START Study material
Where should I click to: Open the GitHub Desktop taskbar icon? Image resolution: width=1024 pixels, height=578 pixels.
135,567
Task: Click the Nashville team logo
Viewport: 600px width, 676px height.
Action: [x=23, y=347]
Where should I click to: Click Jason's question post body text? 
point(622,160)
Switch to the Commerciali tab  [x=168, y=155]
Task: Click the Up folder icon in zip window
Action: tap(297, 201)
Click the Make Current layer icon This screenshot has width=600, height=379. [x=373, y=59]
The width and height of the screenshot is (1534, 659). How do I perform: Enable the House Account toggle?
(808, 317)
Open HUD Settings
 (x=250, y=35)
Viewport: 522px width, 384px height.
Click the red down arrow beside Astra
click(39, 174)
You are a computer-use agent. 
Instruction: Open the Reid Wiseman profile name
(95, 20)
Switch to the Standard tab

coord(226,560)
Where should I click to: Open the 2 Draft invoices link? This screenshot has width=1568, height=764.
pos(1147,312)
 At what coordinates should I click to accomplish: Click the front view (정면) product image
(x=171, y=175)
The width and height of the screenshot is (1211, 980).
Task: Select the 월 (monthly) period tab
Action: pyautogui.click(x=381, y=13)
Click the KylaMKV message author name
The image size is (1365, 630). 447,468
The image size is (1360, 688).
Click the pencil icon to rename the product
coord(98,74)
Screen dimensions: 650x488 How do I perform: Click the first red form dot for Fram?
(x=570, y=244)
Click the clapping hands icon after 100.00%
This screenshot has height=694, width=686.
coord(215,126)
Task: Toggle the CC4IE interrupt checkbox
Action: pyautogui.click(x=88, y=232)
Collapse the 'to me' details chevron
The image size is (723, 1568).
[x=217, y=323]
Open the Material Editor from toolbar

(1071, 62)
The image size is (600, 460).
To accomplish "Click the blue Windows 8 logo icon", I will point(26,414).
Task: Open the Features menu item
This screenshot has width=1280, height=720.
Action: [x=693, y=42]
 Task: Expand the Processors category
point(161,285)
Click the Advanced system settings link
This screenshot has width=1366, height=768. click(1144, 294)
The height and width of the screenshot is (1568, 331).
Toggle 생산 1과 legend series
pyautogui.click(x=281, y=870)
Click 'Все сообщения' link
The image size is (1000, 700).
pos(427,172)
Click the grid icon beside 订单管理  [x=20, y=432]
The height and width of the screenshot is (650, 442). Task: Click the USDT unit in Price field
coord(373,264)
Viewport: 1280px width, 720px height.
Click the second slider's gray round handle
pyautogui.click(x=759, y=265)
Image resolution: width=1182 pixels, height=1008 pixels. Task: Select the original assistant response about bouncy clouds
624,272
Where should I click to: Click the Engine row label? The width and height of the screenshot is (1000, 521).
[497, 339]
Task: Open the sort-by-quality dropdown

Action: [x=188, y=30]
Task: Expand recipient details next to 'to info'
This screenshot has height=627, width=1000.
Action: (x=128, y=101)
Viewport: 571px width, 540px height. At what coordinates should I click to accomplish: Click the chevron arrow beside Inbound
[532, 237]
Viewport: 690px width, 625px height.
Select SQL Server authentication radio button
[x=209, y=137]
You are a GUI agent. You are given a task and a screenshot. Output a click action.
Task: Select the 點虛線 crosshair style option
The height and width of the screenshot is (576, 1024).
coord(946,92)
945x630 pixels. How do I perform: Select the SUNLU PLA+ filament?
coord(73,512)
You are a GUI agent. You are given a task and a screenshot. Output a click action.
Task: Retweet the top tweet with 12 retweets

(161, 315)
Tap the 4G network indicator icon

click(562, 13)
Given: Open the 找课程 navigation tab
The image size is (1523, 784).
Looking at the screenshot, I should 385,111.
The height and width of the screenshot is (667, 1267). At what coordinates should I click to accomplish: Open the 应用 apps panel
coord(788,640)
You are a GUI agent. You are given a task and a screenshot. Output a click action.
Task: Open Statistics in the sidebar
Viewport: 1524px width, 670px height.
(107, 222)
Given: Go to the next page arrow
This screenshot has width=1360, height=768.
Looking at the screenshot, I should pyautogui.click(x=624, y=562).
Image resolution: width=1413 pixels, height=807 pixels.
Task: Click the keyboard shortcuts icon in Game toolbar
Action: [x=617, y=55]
END Study material
- _What to do_: Your task is to reproduce each entry exactly.

- _Output_:
Where should I click to: Open the GitHub Desktop taskbar icon? Image resolution: width=1024 pixels, height=578 pixels.
135,567
Task: Click the Nashville team logo
Viewport: 600px width, 676px height.
Action: [x=23, y=347]
Where should I click to: Click Jason's question post body text? 
point(622,160)
Switch to the Commerciali tab  [x=168, y=155]
Task: Click the Up folder icon in zip window
Action: tap(297, 201)
Click the Make Current layer icon This screenshot has width=600, height=379. [x=373, y=59]
The width and height of the screenshot is (1534, 659). How do I perform: Enable the House Account toggle?
(808, 317)
Open HUD Settings
 (x=250, y=35)
Viewport: 522px width, 384px height.
Click the red down arrow beside Astra
click(39, 174)
You are a computer-use agent. 
Instruction: Open the Reid Wiseman profile name
(95, 20)
Switch to the Standard tab

coord(226,560)
Where should I click to: Open the 2 Draft invoices link? This screenshot has width=1568, height=764.
pos(1147,312)
 At what coordinates should I click to accomplish: Click the front view (정면) product image
(x=171, y=175)
The width and height of the screenshot is (1211, 980).
Task: Select the 월 (monthly) period tab
Action: pyautogui.click(x=381, y=13)
Click the KylaMKV message author name
The image size is (1365, 630). 447,468
The image size is (1360, 688).
Click the pencil icon to rename the product
coord(98,74)
Screen dimensions: 650x488 How do I perform: Click the first red form dot for Fram?
(x=570, y=244)
Click the clapping hands icon after 100.00%
This screenshot has height=694, width=686.
coord(215,126)
Task: Toggle the CC4IE interrupt checkbox
Action: pyautogui.click(x=88, y=232)
Collapse the 'to me' details chevron
The image size is (723, 1568).
[x=217, y=323]
Open the Material Editor from toolbar

(1071, 62)
The image size is (600, 460).
To accomplish "Click the blue Windows 8 logo icon", I will point(26,414).
Task: Open the Features menu item
This screenshot has width=1280, height=720.
Action: [x=693, y=42]
 Task: Expand the Processors category
point(161,285)
Click the Advanced system settings link
This screenshot has width=1366, height=768. click(1144, 294)
The height and width of the screenshot is (1568, 331).
Toggle 생산 1과 legend series
pyautogui.click(x=281, y=870)
Click 'Все сообщения' link
The image size is (1000, 700).
pos(427,172)
Click the grid icon beside 订单管理  [x=20, y=432]
The height and width of the screenshot is (650, 442). Task: Click the USDT unit in Price field
coord(373,264)
Viewport: 1280px width, 720px height.
Click the second slider's gray round handle
pyautogui.click(x=759, y=265)
Image resolution: width=1182 pixels, height=1008 pixels. Task: Select the original assistant response about bouncy clouds
624,272
Where should I click to: Click the Engine row label? The width and height of the screenshot is (1000, 521).
[497, 339]
Task: Open the sort-by-quality dropdown

Action: [x=188, y=30]
Task: Expand recipient details next to 'to info'
This screenshot has height=627, width=1000.
Action: (x=128, y=101)
Viewport: 571px width, 540px height. At what coordinates should I click to accomplish: Click the chevron arrow beside Inbound
[532, 237]
Viewport: 690px width, 625px height.
Select SQL Server authentication radio button
[x=209, y=137]
You are a GUI agent. You are given a task and a screenshot. Output a click action.
Task: Select the 點虛線 crosshair style option
The height and width of the screenshot is (576, 1024).
coord(946,92)
945x630 pixels. How do I perform: Select the SUNLU PLA+ filament?
coord(73,512)
You are a GUI agent. You are given a task and a screenshot. Output a click action.
Task: Retweet the top tweet with 12 retweets

(161, 315)
Tap the 4G network indicator icon

click(562, 13)
Given: Open the 找课程 navigation tab
The image size is (1523, 784).
Looking at the screenshot, I should 385,111.
The height and width of the screenshot is (667, 1267). At what coordinates should I click to accomplish: Open the 应用 apps panel
coord(788,640)
You are a GUI agent. You are given a task and a screenshot. Output a click action.
Task: Open Statistics in the sidebar
Viewport: 1524px width, 670px height.
(107, 222)
Given: Go to the next page arrow
This screenshot has width=1360, height=768.
Looking at the screenshot, I should pyautogui.click(x=624, y=562).
Image resolution: width=1413 pixels, height=807 pixels.
Task: Click the keyboard shortcuts icon in Game toolbar
Action: [x=617, y=55]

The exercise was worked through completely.